## Begin
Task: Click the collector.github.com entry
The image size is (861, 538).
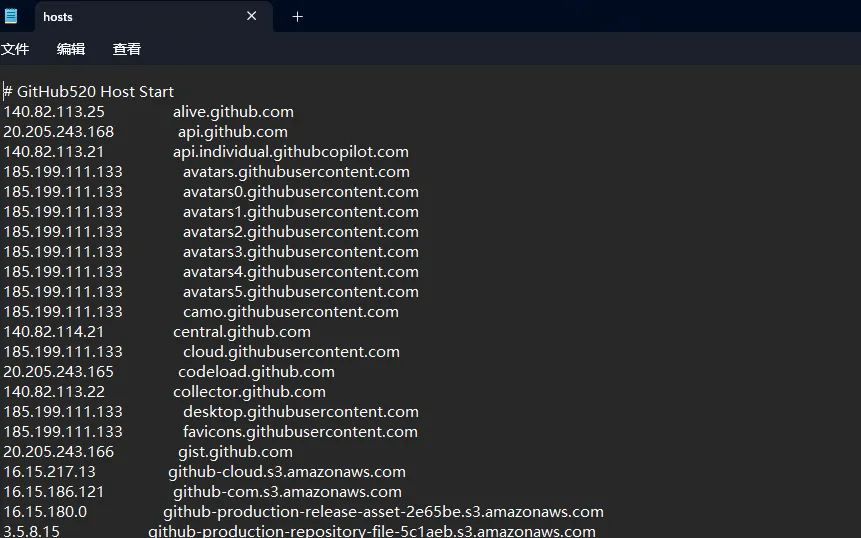Action: coord(249,392)
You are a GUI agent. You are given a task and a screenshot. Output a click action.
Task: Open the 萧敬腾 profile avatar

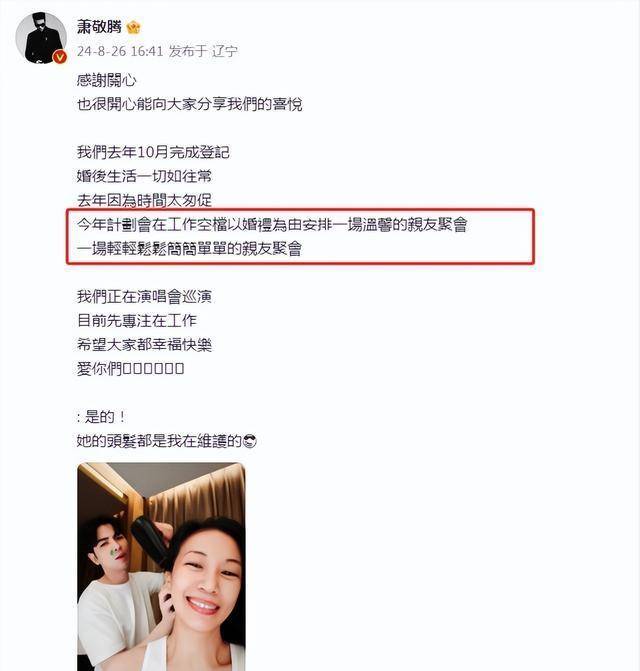41,38
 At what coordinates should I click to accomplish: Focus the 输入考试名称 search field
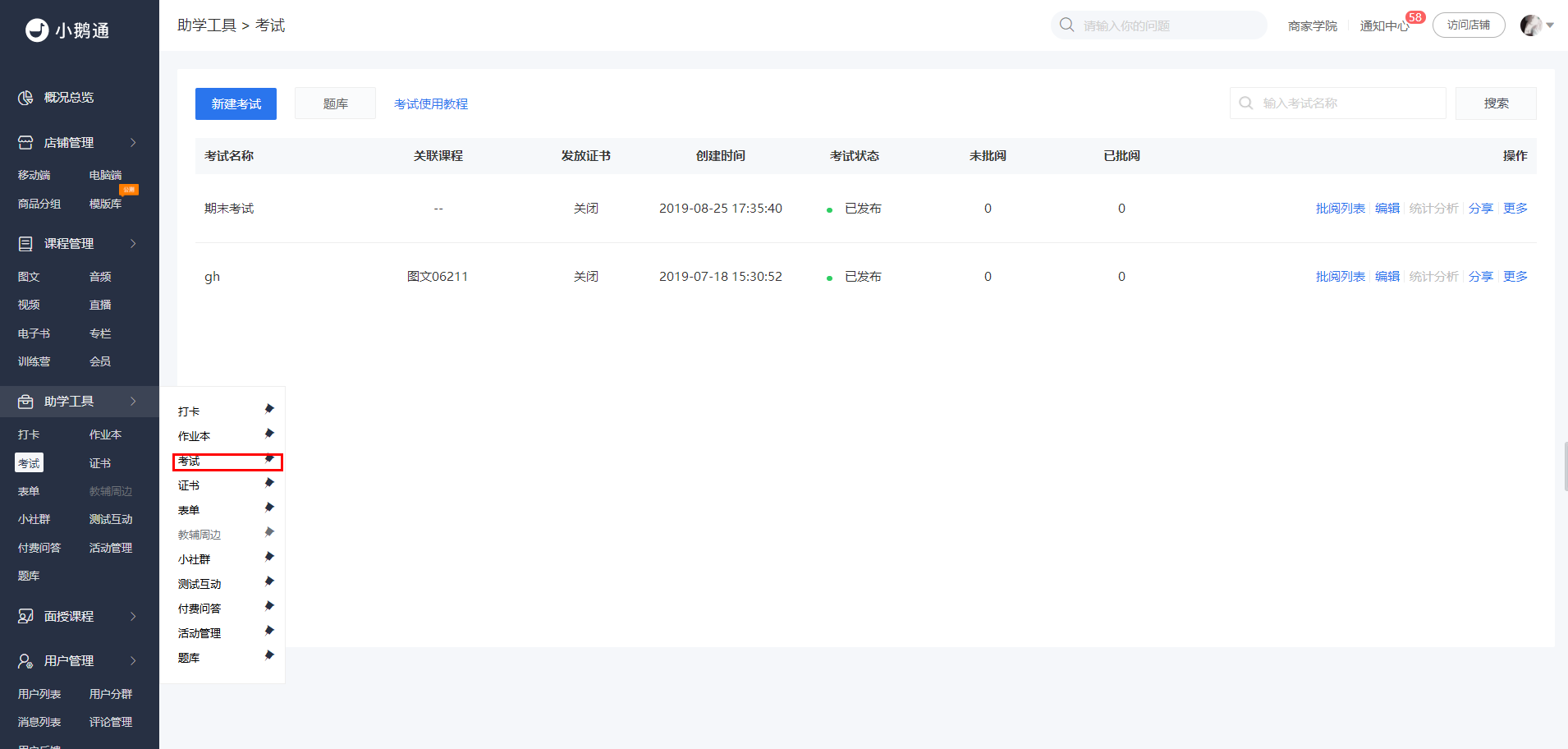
## End
▶ [INSTRUCTION]
Write out every row above again word for word, leaving out the pictures.

▶ [IN RESPONSE]
Task: Click the collector.github.com entry
The image size is (861, 538).
Action: coord(249,392)
You are a GUI agent. You are given a task and a screenshot. Output a click action.
Task: Open the 萧敬腾 profile avatar

41,38
 At what coordinates should I click to accomplish: Focus the 输入考试名称 search field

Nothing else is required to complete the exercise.